How to set NCCL timeout to infinity

I’m hitting the following issues a lot. Is there a way to set the timeout from 30 minutes to infinity so that I can check the details.

[1,158]<stderr>:[E ProcessGroupNCCL.cpp:566] [Rank 158] Watchdog caught collective operation timeout: WorkNCCL(OpType=ALLREDUCE, Timeout(ms)=1800000) ran for 1803931 milliseconds before timing out.
[1,105]<stderr>:[E ProcessGroupNCCL.cpp:566] [Rank 105] Watchdog caught collective operation timeout: WorkNCCL(OpType=ALLREDUCE, Timeout(ms)=1800000) ran for 1804038 milliseconds before timing out.
[1,110]<stderr>:[E ProcessGroupNCCL.cpp:566] [Rank 110] Watchdog caught collective operation timeout: WorkNCCL(OpType=ALLREDUCE, Timeout(ms)=1800000) ran for 1804067 milliseconds before timing out.
[1,207]<stderr>:[E ProcessGroupNCCL.cpp:566] [Rank 207] Watchdog caught collective operation timeout: WorkNCCL(OpType=ALLREDUCE, Timeout(ms)=1800000) ran for 1804115 milliseconds before timing out.
[1,248]<stderr>:[E ProcessGroupNCCL.cpp:566] [Rank 248] Watchdog caught collective operation timeout: WorkNCCL(OpType=ALLREDUCE, Timeout(ms)=1800000) ran for 1804127 milliseconds before timing out.
[1,202]<stderr>:[E ProcessGroupNCCL.cpp:566] [Rank 202] Watchdog caught collective operation timeout: WorkNCCL(OpType=ALLREDUCE, Timeout(ms)=1800000) ran for 1804206 milliseconds before timing out.
[1,106]<stderr>:[E ProcessGroupNCCL.cpp:566] [Rank 106] Watchdog caught collective operation timeout: WorkNCCL(OpType=ALLREDUCE, Timeout(ms)=1800000) ran for 1804245 milliseconds before timing out.
[1,104]<stderr>:[E ProcessGroupNCCL.cpp:566] [Rank 104] Watchdog caught collective operation timeout: WorkNCCL(OpType=ALLREDUCE, Timeout(ms)=1800000) ran for 1804245 milliseconds before timing out.
[1,251]<stderr>:[E ProcessGroupNCCL.cpp:566] [Rank 251] Watchdog caught collective operation timeout: WorkNCCL(OpType=ALLREDUCE, Timeout(ms)=1800000) ran for 1804274 milliseconds before timing out.
[1,205]<stderr>:[E ProcessGroupNCCL.cpp:566] [Rank 205] Watchdog caught collective operation timeout: WorkNCCL(OpType=ALLREDUCE, Timeout(ms)=1800000) ran for 1804314 milliseconds before timing out.
[1,203]<stderr>:[E ProcessGroupNCCL.cpp:566] [Rank 203] Watchdog caught collective operation timeout: WorkNCCL(OpType=ALLREDUCE, Timeout(ms)=1800000) ran for 1804386 milliseconds before timing out.
[1,252]<stderr>:[E ProcessGroupNCCL.cpp:566] [Rank 252] Watchdog caught collective operation timeout: WorkNCCL(OpType=ALLREDUCE, Timeout(ms)=1800000) ran for 1804396 milliseconds before timing out.
[1,254]<stderr>:[E ProcessGroupNCCL.cpp:566] [Rank 254] Watchdog caught collective operation timeout: WorkNCCL(OpType=ALLREDUCE, Timeout(ms)=1800000) ran for 1804410 milliseconds before timing out.
[1,255]<stderr>:[E ProcessGroupNCCL.cpp:566] [Rank 255] Watchdog caught collective operation timeout: WorkNCCL(OpType=ALLREDUCE, Timeout(ms)=1800000) ran for 1804451 milliseconds before timing out.

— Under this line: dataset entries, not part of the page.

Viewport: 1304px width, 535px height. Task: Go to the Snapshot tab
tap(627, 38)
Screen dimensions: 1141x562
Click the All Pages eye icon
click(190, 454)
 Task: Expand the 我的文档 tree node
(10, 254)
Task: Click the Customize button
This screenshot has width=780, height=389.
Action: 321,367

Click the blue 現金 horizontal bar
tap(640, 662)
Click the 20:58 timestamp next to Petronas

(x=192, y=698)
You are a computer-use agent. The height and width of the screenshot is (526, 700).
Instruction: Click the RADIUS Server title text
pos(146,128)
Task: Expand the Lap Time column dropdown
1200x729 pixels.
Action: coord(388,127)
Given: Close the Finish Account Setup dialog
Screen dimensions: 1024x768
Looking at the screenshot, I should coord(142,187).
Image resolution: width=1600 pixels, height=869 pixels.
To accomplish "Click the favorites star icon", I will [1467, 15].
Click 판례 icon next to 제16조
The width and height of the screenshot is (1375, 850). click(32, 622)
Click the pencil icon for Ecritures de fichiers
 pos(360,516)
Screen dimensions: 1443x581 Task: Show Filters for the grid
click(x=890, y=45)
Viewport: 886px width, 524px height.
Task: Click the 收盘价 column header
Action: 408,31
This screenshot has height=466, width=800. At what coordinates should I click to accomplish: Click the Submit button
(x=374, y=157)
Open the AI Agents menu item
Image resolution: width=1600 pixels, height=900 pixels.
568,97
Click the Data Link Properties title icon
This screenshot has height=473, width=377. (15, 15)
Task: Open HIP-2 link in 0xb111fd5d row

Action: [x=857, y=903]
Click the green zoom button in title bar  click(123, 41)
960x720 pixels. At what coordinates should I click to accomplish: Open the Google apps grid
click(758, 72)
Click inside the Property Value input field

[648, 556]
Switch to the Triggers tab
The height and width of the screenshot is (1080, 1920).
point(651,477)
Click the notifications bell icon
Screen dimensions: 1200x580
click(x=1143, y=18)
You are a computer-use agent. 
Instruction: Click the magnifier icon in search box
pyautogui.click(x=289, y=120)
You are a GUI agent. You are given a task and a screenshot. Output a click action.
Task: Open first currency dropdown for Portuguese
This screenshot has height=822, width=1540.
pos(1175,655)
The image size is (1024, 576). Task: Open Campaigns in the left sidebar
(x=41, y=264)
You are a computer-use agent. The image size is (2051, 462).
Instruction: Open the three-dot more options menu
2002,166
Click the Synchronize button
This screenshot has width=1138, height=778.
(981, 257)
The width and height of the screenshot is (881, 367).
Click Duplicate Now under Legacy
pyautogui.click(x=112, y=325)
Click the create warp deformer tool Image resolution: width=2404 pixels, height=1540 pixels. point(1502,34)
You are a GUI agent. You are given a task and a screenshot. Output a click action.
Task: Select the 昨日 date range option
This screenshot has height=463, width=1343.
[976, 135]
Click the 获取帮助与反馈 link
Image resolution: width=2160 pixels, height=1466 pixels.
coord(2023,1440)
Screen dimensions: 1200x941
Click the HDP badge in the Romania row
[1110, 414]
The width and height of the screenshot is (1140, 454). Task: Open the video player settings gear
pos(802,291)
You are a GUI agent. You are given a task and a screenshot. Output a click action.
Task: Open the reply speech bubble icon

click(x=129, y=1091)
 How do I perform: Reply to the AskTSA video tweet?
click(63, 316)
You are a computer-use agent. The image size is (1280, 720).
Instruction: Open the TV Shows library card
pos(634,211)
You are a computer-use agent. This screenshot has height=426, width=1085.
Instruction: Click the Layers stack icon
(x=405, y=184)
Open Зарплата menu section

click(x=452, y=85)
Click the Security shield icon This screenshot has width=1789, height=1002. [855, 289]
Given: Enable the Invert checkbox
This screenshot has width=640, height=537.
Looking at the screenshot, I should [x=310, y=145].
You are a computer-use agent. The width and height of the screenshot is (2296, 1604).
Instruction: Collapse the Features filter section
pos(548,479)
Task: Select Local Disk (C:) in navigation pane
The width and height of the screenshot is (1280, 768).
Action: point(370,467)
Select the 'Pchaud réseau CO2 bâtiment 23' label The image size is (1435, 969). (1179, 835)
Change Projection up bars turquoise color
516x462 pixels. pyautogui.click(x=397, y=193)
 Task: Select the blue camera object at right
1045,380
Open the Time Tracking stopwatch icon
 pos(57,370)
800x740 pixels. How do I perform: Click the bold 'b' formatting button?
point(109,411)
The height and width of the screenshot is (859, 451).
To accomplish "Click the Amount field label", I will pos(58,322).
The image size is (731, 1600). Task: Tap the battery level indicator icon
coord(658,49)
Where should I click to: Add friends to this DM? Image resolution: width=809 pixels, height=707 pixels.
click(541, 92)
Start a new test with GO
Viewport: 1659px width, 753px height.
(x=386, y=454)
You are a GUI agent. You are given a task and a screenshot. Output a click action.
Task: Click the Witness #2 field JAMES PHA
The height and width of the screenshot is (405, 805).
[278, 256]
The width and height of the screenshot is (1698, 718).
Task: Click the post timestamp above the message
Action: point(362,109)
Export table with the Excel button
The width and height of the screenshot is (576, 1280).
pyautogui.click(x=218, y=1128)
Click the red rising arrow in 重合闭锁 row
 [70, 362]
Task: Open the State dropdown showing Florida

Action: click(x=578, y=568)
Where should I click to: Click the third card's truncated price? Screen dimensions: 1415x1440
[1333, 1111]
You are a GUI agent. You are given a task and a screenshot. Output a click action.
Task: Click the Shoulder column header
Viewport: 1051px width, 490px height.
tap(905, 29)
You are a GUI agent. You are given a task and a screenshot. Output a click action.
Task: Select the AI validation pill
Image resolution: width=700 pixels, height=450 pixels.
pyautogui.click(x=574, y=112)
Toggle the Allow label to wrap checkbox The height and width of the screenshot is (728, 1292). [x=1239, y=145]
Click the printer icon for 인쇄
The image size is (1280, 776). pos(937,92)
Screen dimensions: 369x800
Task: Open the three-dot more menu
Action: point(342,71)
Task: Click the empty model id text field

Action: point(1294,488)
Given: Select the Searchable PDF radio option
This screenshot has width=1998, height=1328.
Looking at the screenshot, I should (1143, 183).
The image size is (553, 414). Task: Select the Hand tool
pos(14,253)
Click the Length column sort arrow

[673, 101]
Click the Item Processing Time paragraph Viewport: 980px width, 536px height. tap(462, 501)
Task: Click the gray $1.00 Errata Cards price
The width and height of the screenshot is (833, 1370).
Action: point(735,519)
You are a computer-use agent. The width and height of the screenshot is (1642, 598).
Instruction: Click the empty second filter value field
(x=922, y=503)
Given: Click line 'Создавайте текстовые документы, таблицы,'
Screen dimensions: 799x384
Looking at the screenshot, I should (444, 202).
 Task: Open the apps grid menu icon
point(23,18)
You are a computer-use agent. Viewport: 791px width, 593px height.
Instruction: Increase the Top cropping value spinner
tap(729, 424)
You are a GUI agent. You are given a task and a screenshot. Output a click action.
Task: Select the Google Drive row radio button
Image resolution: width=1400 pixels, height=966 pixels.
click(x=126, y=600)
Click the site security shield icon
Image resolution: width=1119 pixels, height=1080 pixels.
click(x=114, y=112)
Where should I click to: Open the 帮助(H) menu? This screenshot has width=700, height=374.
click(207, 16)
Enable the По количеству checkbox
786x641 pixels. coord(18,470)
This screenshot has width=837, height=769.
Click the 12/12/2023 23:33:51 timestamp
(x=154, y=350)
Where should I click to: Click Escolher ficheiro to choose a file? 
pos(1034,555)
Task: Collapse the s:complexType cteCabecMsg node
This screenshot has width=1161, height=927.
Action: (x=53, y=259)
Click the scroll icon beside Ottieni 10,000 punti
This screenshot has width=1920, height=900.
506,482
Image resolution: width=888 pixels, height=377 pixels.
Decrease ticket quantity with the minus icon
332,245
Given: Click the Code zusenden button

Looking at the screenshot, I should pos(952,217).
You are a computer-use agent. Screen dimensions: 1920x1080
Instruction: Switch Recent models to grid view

When initializing the process group, you can pass in a very high timeout
to init_process group to simulate an infinite timeout: pytorch/distributed_c10d.py at master · pytorch/pytorch · GitHub

Although, this error implies that some rank was stuck / crashed / desynchronized as in general it is not expected a collective will wait for 30 minutes to finish. One option to debug further might be to use TORCH_DISTRIBUTED_DEBUG=DETAIL as documented here: Distributed communication package - torch.distributed — PyTorch 1.10 documentation

1 Like

tried to set the timeout value to 10 days, and set NCCL_ASYNC_ERROR_HANDLING as ‘1’. But, it still crashes with 30 minutes. It seems like init_process_group() does not control the timeout for allreduce?